* _Required action 1_
Output the passage of the metaPro issue thread from "Moved to August" up to and including "(test dataset).".
* _Required action 2_
List every file that the INPUT tree of the metaPro issue thread places in the parameters folder.
#### Excerpted text
Closed anubhav0fnu closed 3 years ago
@anubhav0fnu can this issue be closed or would you like it to be moved to the August sprint?
Moved to August sprint per Slack message from @anubhav0fnu
@scanon , @hubin-keio , @Michal-Babins Following up on the Aug 23rd meeting.
Question: what're are the input and outputs to the [shell script's each command] (https://github.com/microbiomedata/metaPro/blob/master/run_tasks.sh)
?
Answer:
Processing only for stegen/500088
(test dataset).
INPUT:
.
├── data
│ └── set_of_Dataset_IDs
│ └── stegen
│ └── 500088
│ └── Froze_Core_2015_N2_50_60_34_QE_26May16_Pippin_16-03-39.raw
├── fastas
│ └── stegen
│ └── 1781_100336
│ ├── Ga0482236_functional_annotation.gff
│ └── Ga0482236_proteins.faa
├── mappings
│ └── EMSL48473_JGI1781_Stegen_DatasetToMetagenomeMapping_2021-01-25.xlsx
└── parameters
├── LTQ-FT_10ppm_2014-08-06.xml
├── MSGFPlus_PartTryp_MetOx_20ppmParTol.txt
├── MSGFPlus_PartTryp_MetOx_20ppmParTol_ModDefs.txt
├── MSGFPlus_Tryp_NoMods_20ppmParTol.txt
├── Mass_Correction_Tags.txt
└── Tryp_Pig_Bov.fasta
docker exec -it analysisJobContainer python3.8 ./metaPro/src/prepare_input/emsl_to_jgi.py
OUTPUT: emsl_to_jgi.json
INPUT: emsl_to_jgi.json
docker exec -it analysisJobContainer python3.8 ./metaPro/src/analysis_jobs/run_analysis_job.py
OUTPUT:
.
########
#### Entries provided
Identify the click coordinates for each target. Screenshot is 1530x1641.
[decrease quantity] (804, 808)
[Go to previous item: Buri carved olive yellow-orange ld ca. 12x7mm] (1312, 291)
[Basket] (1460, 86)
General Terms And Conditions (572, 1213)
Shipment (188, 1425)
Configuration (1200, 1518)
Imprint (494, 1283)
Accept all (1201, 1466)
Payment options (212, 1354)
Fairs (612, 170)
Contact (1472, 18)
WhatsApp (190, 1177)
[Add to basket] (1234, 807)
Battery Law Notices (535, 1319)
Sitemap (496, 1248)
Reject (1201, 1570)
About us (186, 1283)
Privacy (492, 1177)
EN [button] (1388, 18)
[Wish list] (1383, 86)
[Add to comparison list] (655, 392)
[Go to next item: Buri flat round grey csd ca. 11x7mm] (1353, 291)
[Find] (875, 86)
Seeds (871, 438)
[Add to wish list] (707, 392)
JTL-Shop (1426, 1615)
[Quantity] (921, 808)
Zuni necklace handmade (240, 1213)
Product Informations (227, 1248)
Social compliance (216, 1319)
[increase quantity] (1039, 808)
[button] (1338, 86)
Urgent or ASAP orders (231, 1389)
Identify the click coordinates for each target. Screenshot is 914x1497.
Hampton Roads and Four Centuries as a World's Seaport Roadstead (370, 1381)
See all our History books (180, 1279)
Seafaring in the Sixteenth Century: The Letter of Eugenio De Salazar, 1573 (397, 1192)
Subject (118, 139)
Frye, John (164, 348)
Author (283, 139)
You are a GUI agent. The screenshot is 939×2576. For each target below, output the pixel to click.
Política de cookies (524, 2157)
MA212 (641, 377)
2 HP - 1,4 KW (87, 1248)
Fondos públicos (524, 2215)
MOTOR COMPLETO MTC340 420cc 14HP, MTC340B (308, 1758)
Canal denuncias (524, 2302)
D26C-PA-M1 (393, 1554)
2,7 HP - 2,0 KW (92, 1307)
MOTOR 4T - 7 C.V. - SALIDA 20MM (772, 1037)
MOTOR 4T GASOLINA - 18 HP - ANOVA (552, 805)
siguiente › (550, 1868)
########
* _Task response 1_
Moved to August sprint per Slack message from @anubhav0fnu
@scanon , @hubin-keio , @Michal-Babins Following up on the Aug 23rd meeting.
Question: what're are the input and outputs to the [shell script's each command] (https://github.com/microbiomedata/metaPro/blob/master/run_tasks.sh)
?
Answer:
Processing only for stegen/500088
(test dataset).

* _Task response 2_
- LTQ-FT_10ppm_2014-08-06.xml
- MSGFPlus_PartTryp_MetOx_20ppmParTol.txt
- MSGFPlus_PartTryp_MetOx_20ppmParTol_ModDefs.txt
- MSGFPlus_Tryp_NoMods_20ppmParTol.txt
- Mass_Correction_Tags.txt
- Tryp_Pig_Bov.fasta